## WORK TO COMPLETE
Reproduce the following lines word for word, leaving out the pictures.

※

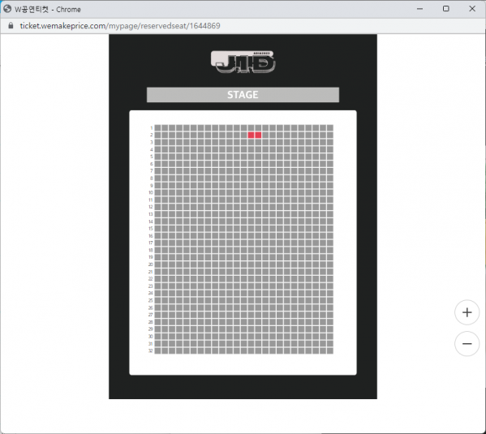Focus the ticket.wemakeprice.com address bar
This screenshot has width=486, height=434.
pyautogui.click(x=120, y=26)
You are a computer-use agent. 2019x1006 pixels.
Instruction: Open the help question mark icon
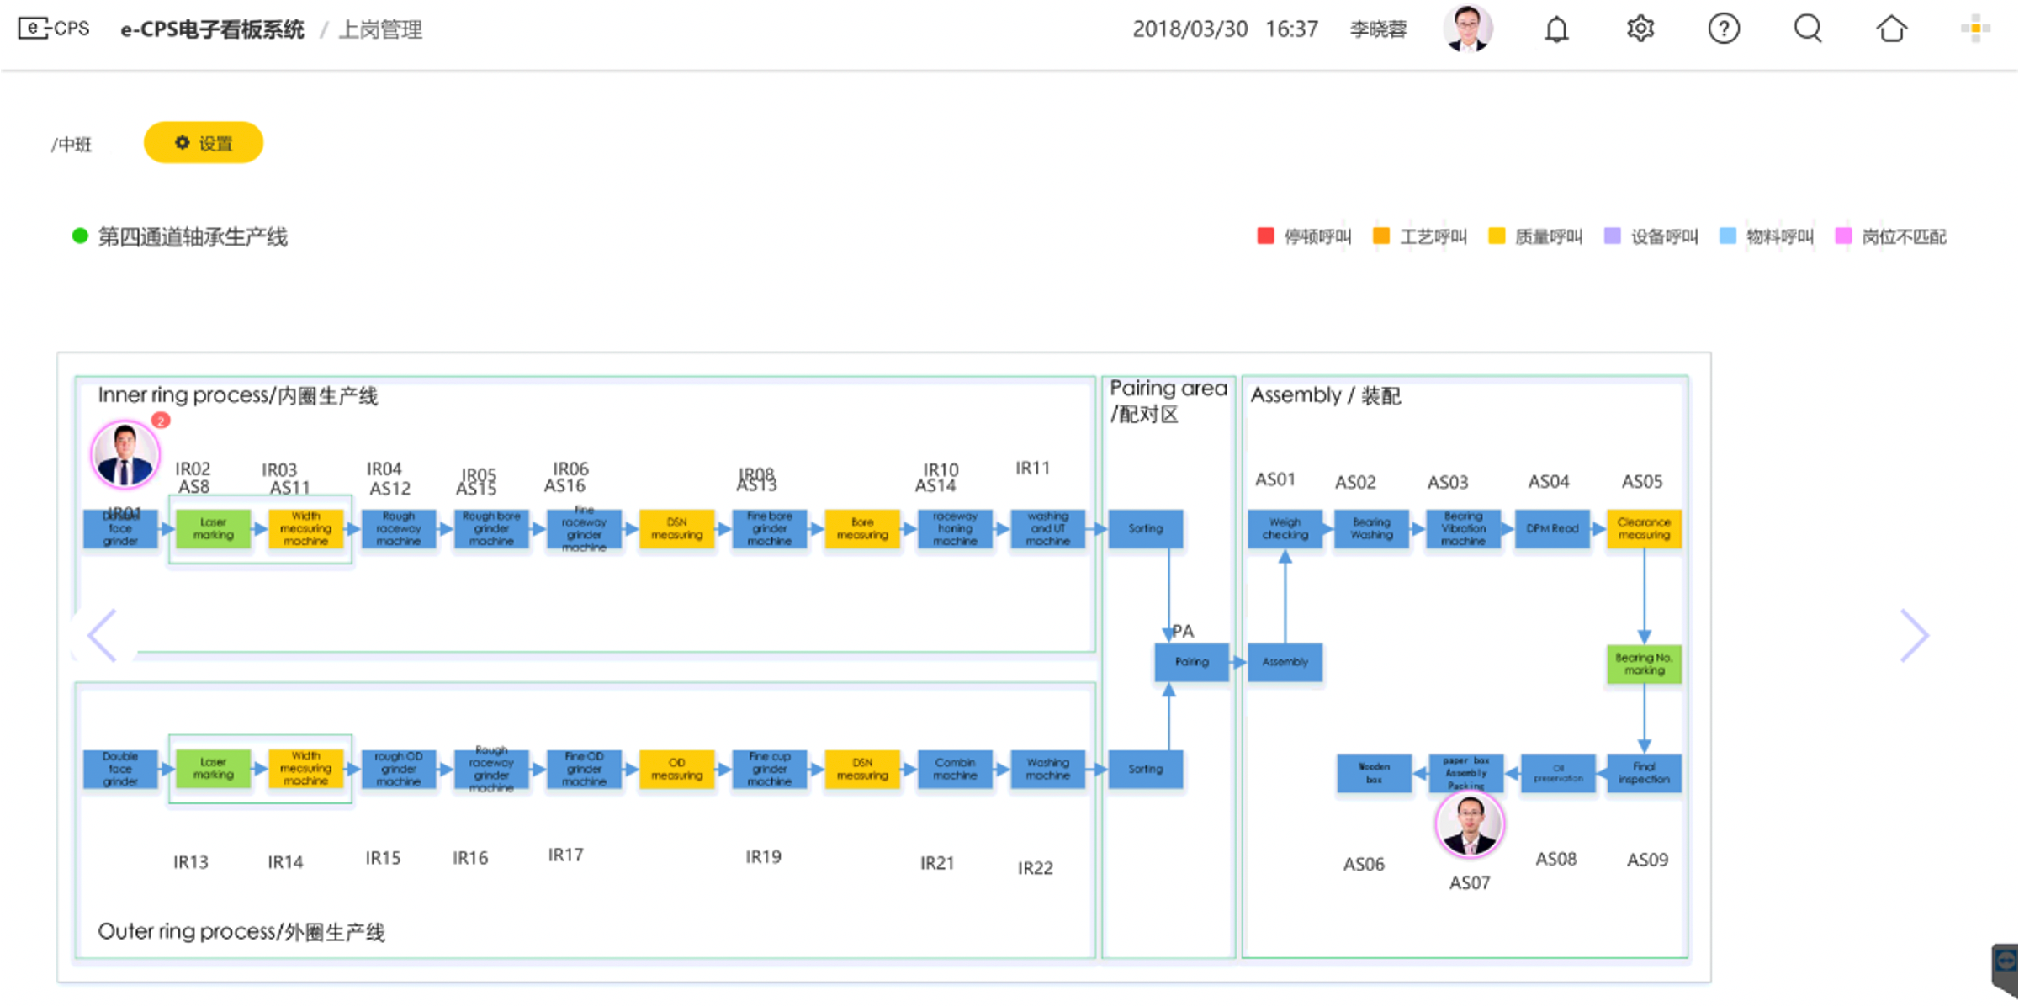pyautogui.click(x=1723, y=29)
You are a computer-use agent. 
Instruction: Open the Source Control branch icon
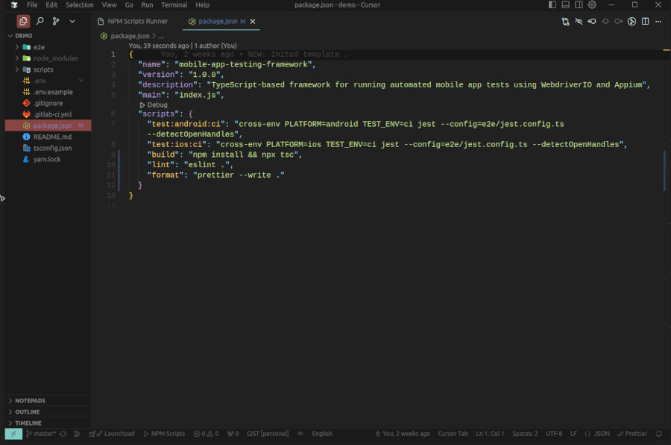pos(56,21)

※

## OUTPUT FOR THIS EXERCISE
Focus the ticket.wemakeprice.com address bar
This screenshot has width=486, height=434.
pyautogui.click(x=120, y=26)
You are a computer-use agent. 2019x1006 pixels.
Instruction: Open the help question mark icon
pyautogui.click(x=1723, y=29)
You are a computer-use agent. 
Instruction: Open the Source Control branch icon
pos(56,21)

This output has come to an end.